EXERCISE DETAILS →
Given the records underneath, please repeat exactly the lines from the line with "The width and height of the screenshot is (908, 532)." through the line with "248x125 pixels.", passing over any picture.

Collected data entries

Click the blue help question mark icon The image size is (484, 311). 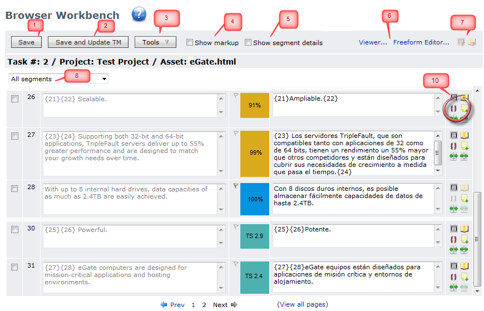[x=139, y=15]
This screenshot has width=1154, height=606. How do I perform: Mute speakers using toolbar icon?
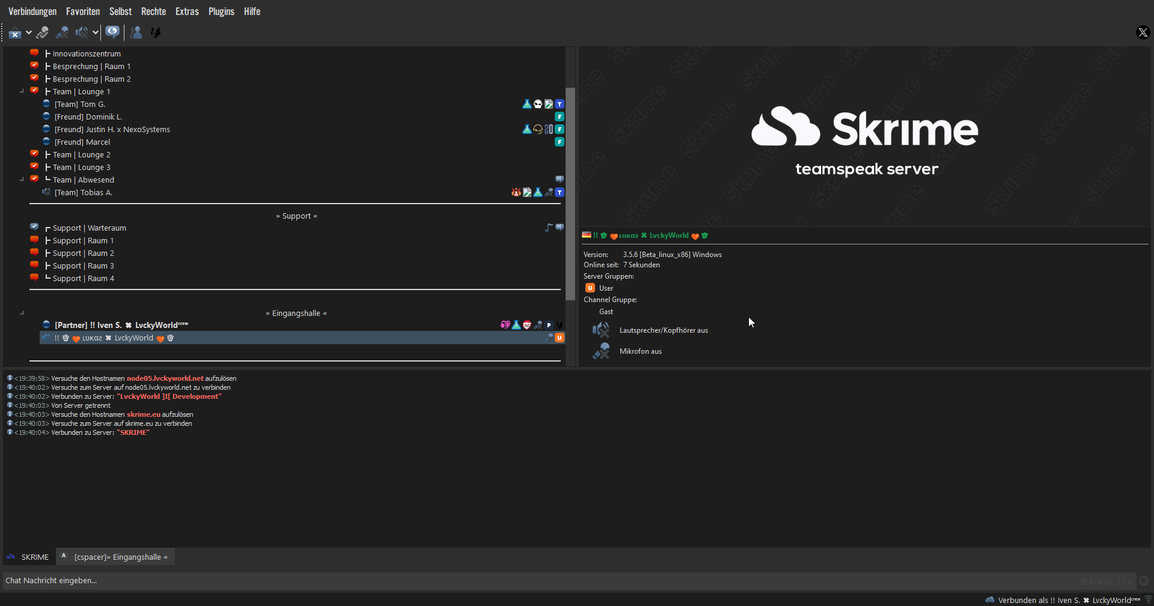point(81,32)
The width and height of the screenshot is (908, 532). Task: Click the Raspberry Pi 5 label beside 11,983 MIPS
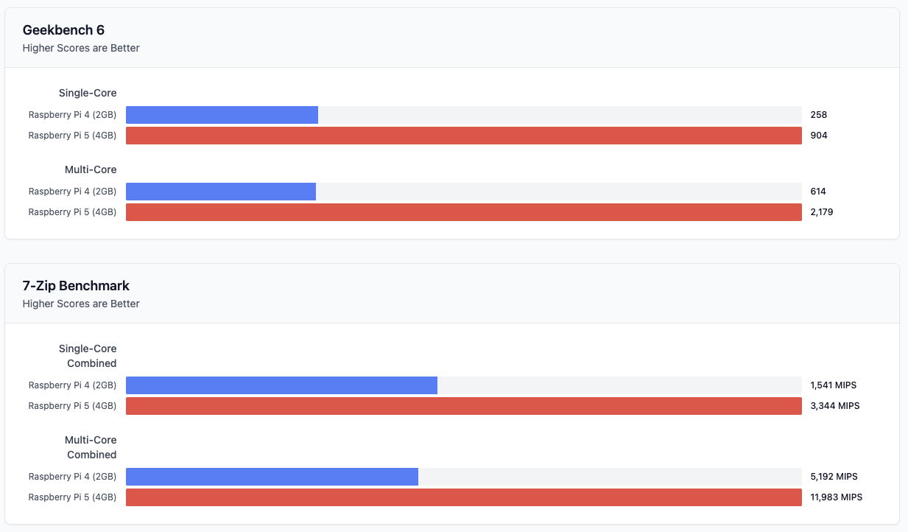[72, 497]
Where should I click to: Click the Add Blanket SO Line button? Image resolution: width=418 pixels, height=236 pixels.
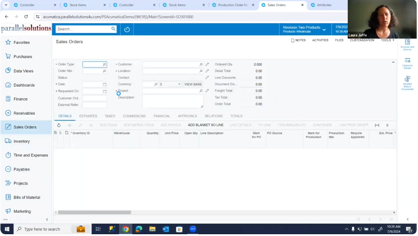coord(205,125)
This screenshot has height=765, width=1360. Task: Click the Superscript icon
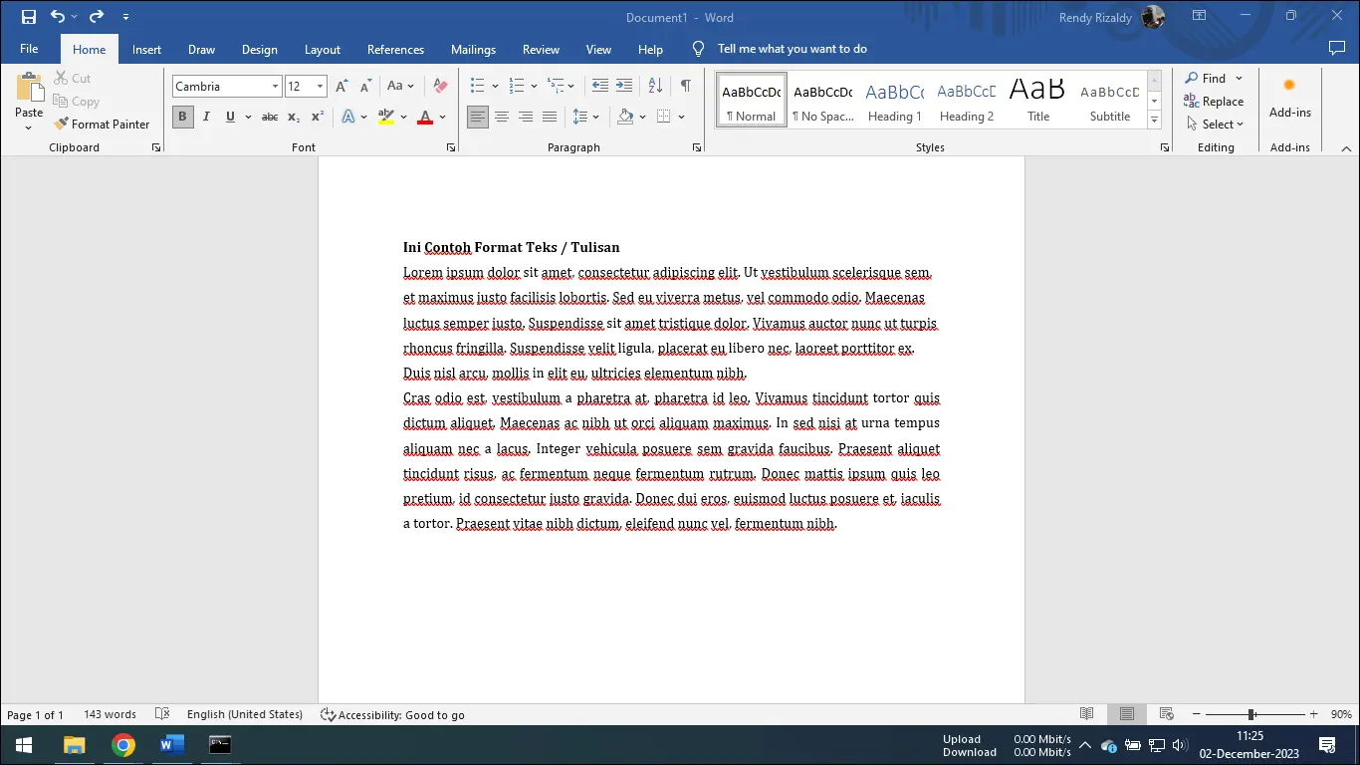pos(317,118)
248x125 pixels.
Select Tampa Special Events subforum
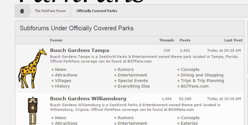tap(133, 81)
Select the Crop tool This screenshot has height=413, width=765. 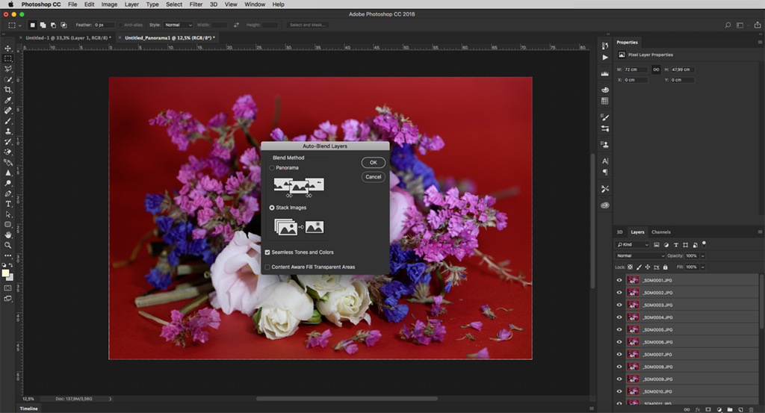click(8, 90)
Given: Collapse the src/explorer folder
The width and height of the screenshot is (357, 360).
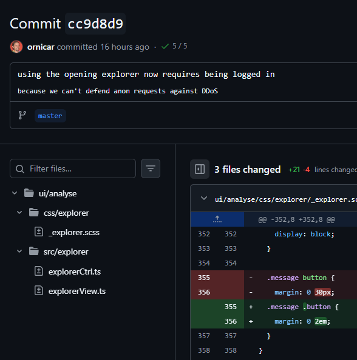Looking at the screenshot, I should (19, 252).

TASK RESULT →
The width and height of the screenshot is (908, 532). Task: Click the Raspberry Pi 5 label beside 11,983 MIPS
[72, 497]
Where should I click to: Click the Add Blanket SO Line button? Image resolution: width=418 pixels, height=236 pixels.
coord(205,125)
This screenshot has height=765, width=1360. Task: Click the Superscript icon
pos(317,118)
248x125 pixels.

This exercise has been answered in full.